OBJECTIVES:
a – In the Wasm generator passage, recast the paragraph beginning "The top_down generator is very similar to bottom_up" as a short bulleted list that keeps its main facts.
b – According to the Wasm generator passage, why is fixup not called after a Module is built via bottom_up? Answer in one to three sentences.
c – Extend the Wasm generator passage onward from the point at which it stops.

After constructing a Module via bottom_up, we don’t need to call fixup because the module is already valid by construction, so all that’s left is invoking Module::to_wasm_binary to get the encoded Wasm program.

`top_down`

The top_down generator is very similar to bottom_up, but instead of generating instructions forwards, from operands to operators, it generates them backwards, from operators to operands. Instead of maintaining a stack of the types of values generated thus far by the instruction sequence prefix, it maintains a stack of the types of values expected by the instruction sequence suffix. This is the approach that rgfuzz by Park, Kim, and Yun takes.²

impl Module {
    pub fn top_down(
        u: &mut Unstructured<'_>,
    ) -> Result<Self> {
        // ...

        let max_insts = u.int_in_range(1..=MAX_INSTS)?;
        let mut instructions = Vec::new();
        let mut needed = result_types.clone();
        for _ in 0..max_insts {
            if needed.is_empty() && u.ratio(3, 4)? {
                break;
            }

            // Choose a random instruction in a
            // top-down manner.
            let inst = choose_inst_top_down(
                u,
                needed.last().copied(),
                &param_types,
                &globals,
                num_memories,
            )?;

            // Pop the result type from `needed`, if
            // any, as it's been satisfied.

DATASET CONTENT:

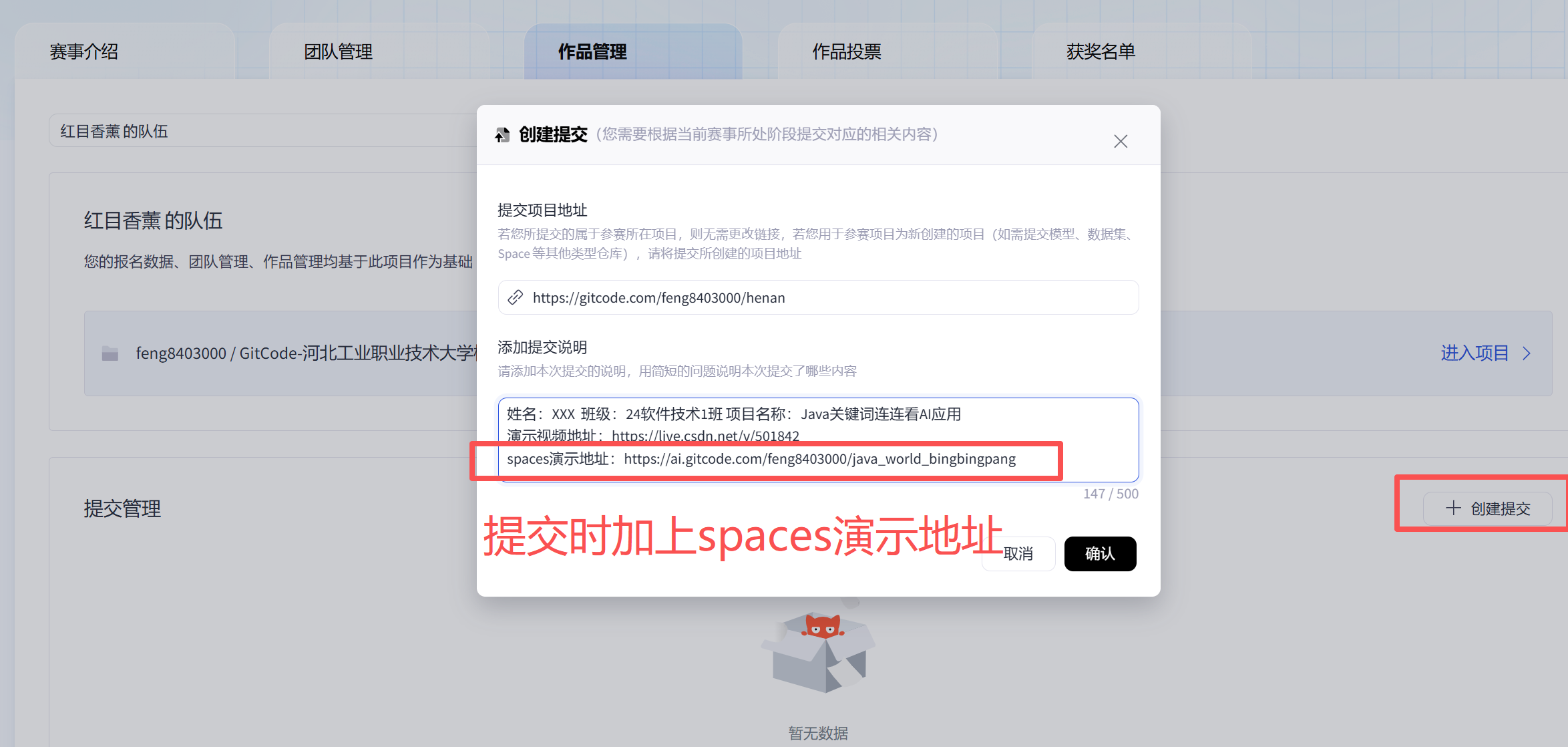Click the plus icon on 创建提交 button
This screenshot has width=1568, height=747.
point(1453,508)
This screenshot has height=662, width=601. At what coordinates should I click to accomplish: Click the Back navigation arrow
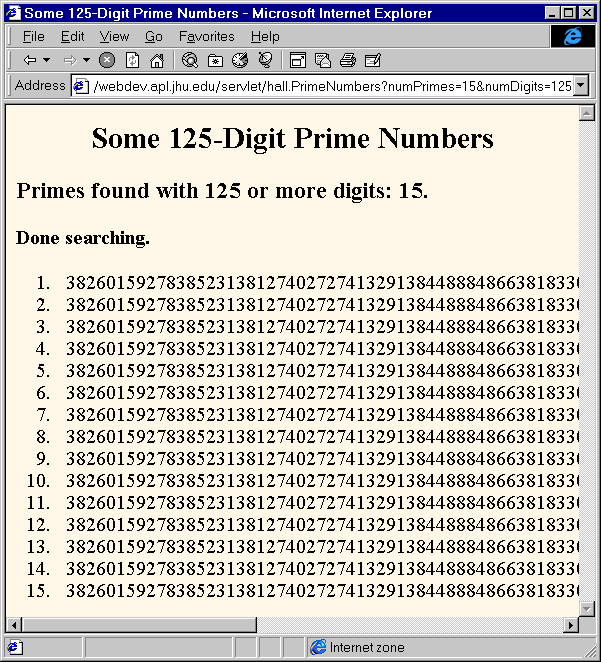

RESULTS BY TASK:
a –
- The top_down generator is close to bottom_up, but it builds instructions backwards, from operators to operands, rather than forwards, from operands to operators.
- It keeps a stack of the value types expected by the instruction sequence suffix, instead of a stack of the types produced so far by the prefix.
- rgfuzz, by Park, Kim, and Yun, takes this approach.

b – A Module built via bottom_up is already valid by construction, so fixup is unnecessary. The only remaining step is to call Module::to_wasm_binary to get the encoded Wasm program.

c –
            let ty = inst.result_type(
                &param_types,
                &globals,
            );
            if ty == needed.last().copied() {
                needed.pop();
            }

            // Add operand type demands.
            match &inst {
                Inst::Drop => {
                    // `drop` is polymorphic; choose
                    // a random type.
                    needed.push(u.arbitrary()?);
                }
                Inst::GlobalSet(g) => {
                    needed.push(globals[*g as usize].ty);
                }
                _ => {
                    needed.extend_from_slice(
                        inst.operand_types(&globals),
                    );
                }
            }

            instructions.push(inst);
        }

        // Fill remaining needed types with
        // constants.
        for ty in needed.iter().rev() {
            instructions.push(
                ty.make_const(u.arbitrary()?),
            );
        }

        // Instructions were generated backwards, so
        // reverse.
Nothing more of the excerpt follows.